Most Web browsers can be configured so that certain "helper" applications are automatically run when files of particular type are downloaded from the net. Although this is a good way to provide extensibility, you should not configure your Web browser so that programs downloaded from the net are automatically executed. Doing so poses a profound risk, because it provides a way for outsiders to run programs on your computer without your explicit permission. (For example, a program could be embedded in an HTML page as an included "image.")
The exception to these hard and fast rules may be the Java programming language. The creators of Java have gone to great lengths to make sure that a program written in Java cannot harm the computer on which it is running. Whether or not the creators are correct remains to be seen. However, we have our doubts based on past experiences with complex software. As this book goes to press, there is no indication that Java has any significant protections against denial of service attacks. Also, as this book goes to press, several serious security bugs in Sun's and Netscape's implementations of Java have been reported.

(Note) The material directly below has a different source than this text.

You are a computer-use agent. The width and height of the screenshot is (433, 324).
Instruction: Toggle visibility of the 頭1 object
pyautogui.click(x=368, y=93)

Most users run Web browsers that are provided by third parties with whom the user has no formal relationship or signed contract. Instead, users are asked to click buttons that say " ACCEPT " to signify their acceptance of the terms of a non-negotiable license agreement. These license agreements limit the liability of the companies that distribute the software.
Individuals and organizations using such software should carefully read the license agreements. They rarely do. In particular, consider these two clauses in the Netscape Navigator 2.02b license. Interestingly, these are the only two paragraphs of the Netscape license agreement that are in all capital letters. They must be important
What these paragraphs mean is that Netscape Communications disclaims any liability for anything that its Navigator software might do. This means that the Navigator could scan your computer's disks for interesting information and send it, encrypted, to a Netscape Commerce Server, when it is sent an appropriate command. We don't think that Navigator actually has this code compiled into it, but we don't know, because Netscape has not published the source code for either its Navigator or Commerce Server. (Netscape is not alone in keeping its source code secret.)
We do know, however, that users have reported some security lapses in 2.0beta Navigator having to do with Netscape's Live Script, renamed Java Script, programming language. A feature in a beta version of the browser allowed any server to query the Web browser for the list of URLS that had been visited by the user. As URLS can contain passwords, this posed serious security issues. Although this feature has been taken out of Navigator, it is possible that it could be reintroduced in the future through the use of a programming language such as Java.
Indeed, programming languages such as Java create a whole new layer of security issues. Java is a programming language that is designed to allow the downloading of applications over the World Wide Web. Java is designed to be secure: the programs are run on a virtual machine, and they are not run unless they are approved by a "verifier" on the Web browser. In the initial implementation of Java for Web browsers, programs written in Java are permitted to access the network or to touch the user's filesystem, but not both. Programs that can touch the filesystem are permitted to read any file, but only to write in a specially predetermined directory.
Unfortunately, Java's current security model is rather restrictive, and it is therefore quite likely that users will demand a more open model that gives Java programs more access to a user's filesystems and the network. This will probably produce a new round of security problems.